The other people at the table smiled, unsure of what was being said, perhaps faintly remembering a news article.
“Julia’s talking about the Daughters of the Confederacy trying to renew the patent on their emblem,” Moleen said. “The application was denied because the emblem has the Confederate flag on it.”
“That woman’s a demagogue. I don’t know why people can’t see that,” Julia said.
“I think it’s our fault,” a woman down the table said, leaning out over her plate to speak. “We’ve let the Confederate flag become identified with all kinds of vile groups. I can’t blame people of color for their feelings.”
“I didn’t say I blamed people of color,” Julia said. “I was talking about this particular black woman.”
“Julia makes a point,” Moleen said. “The DOC’s hardly a Fifth Column.”
“Well, I think we should do something about it,” Julia said. She drank from her glass, and the light intensified behind her chemical-green contact lenses.
“Oh, it gives them something to do in Washington,” Moleen said.
“It’s not a joke, Moleen,” Julia said.
“Let me tell you something she did once,” Moleen said, spreading his napkin and replacing it on his lap. “When she was a cheerleader at LSU. She and these other kids, they hooked up Mike the Tiger’s empty cage to a pickup truck, with the back door flopping open, and drove all over nigger town on Saturday afternoon.” He blew a laugh out of his mouth. “They’d stop in front of a bar or barbecue stand and say, “Excuse me, we don’t want to alarm anyone but have y’all seen a tiger around here?” There were darkies climbing trees all over Baton Rouge.”
I stared at him.
“Don’t tell that story. I didn’t have anything to do with that,” Julia said, obviously pleased at the account.
“It’s a campus legend. People make too much about race today,” he said.
“Moleen, that doesn’t change what that woman has done. That’s what I’m trying to say, which y’all don’t seem to understand,” she said.
“For God’s sakes, Julia, let’s change the subject,” he said.
The table was quiet. Someone coughed, a knife scraped against a plate. The whites of Julia’s eyes were threaded with tiny red veins, the lashes stuck together with mascara. I thought of a face painted on a wind-blown pink balloon that was quivering against its string, about to burst.
Later, outside, Moleen asked me to walk with him to the edge of the marsh, where his shotguns and skeet trap rested on top of a weathered picnic table. He wore laced boots, khaki trousers with snap pockets up and down the legs, a shooter’s vest with twelve-gauge shells inserted in the cloth loops. He cracked open his double-barrel and plopped two shells in the chambers.
“Were you ever stationed in Thailand, Moleen?” I said.
“For a little while. Why do you ask?”
“A lot of intelligence people were there. I was just curious.”
He scratched at the corner of his mouth with a fingernail. “You want to bust a couple?” he said.
“No thanks.”
“You looked a little steely-eyed at the table.”

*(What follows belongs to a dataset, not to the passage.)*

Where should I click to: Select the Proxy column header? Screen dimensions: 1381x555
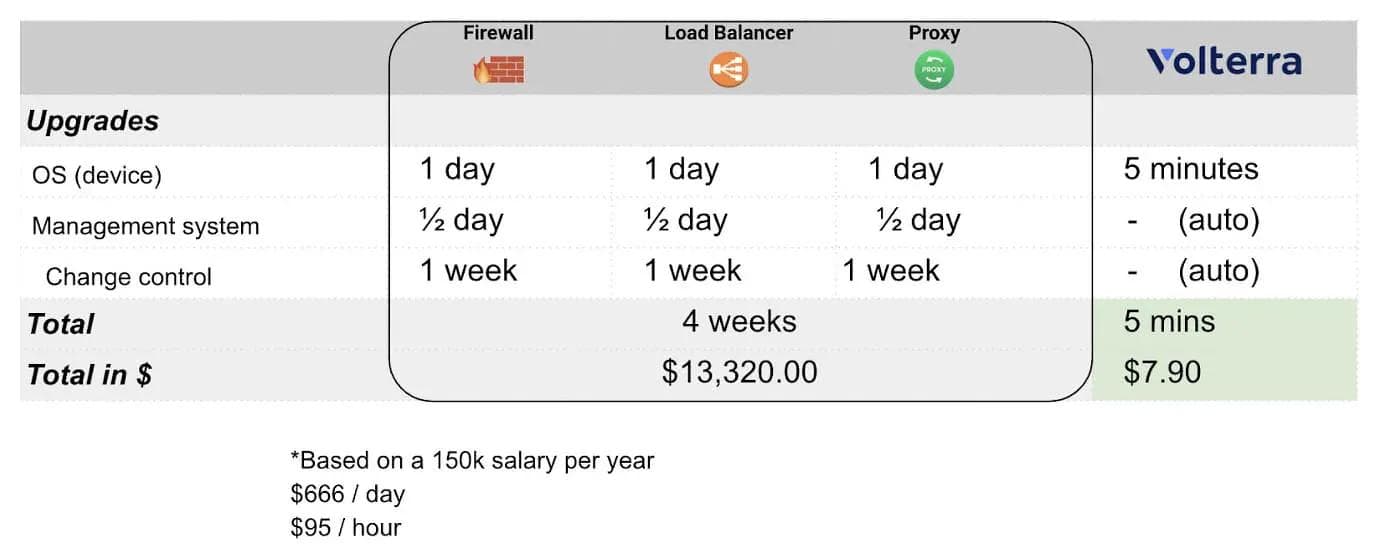pyautogui.click(x=934, y=33)
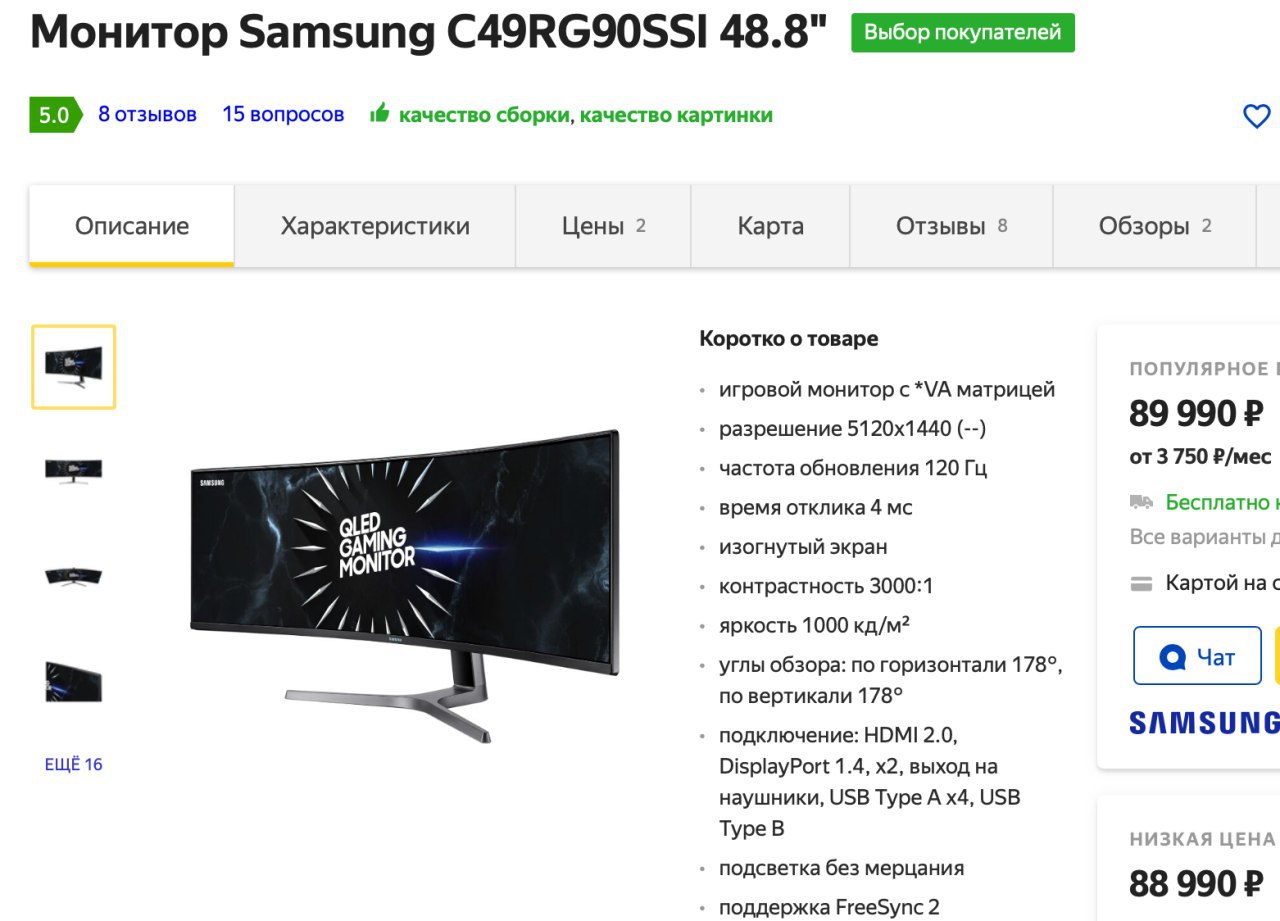
Task: Click the credit card payment icon
Action: point(1141,583)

I watched a nutria drop off a log and swim into a cluster of hyacinths.
“That little anecdote about Julia’s cheerleading days bother you?” he asked.
“Maybe.”
“Come on, Dave, I was talking about a college prank. It’s innocent stuff.”
“Not from you it isn’t.”
“You have an irritating habit. You’re always suggesting an unstated conclusion for other people to guess at,” he said. He waited. “Would you care to explain yourself, Dave?”
“The problem isn’t mine to explain, sir.” In the distance, out by the access road, I could see a heavyset man jogging in shorts and a T-shirt, a towel looped around his glistening neck.
“I think the role of human enigma would become kind of tiresome,” he said. He raised his shotgun to his shoulder, tracked the flight of a seagull with it, then at the last second blew the head off a clump of pampas grass. He cracked open the breech, picked the empty casing out, and flung it smoking into the mud.
“I believe I’ll go back inside,” I said.
“I think you’ve made an unpleasant implication, Dave. I insist we clear it up.”
“I went back out to your plantation this week. I’m not sure what’s going on out there, but part of it has to do with Ruthie Jean Fontenot.”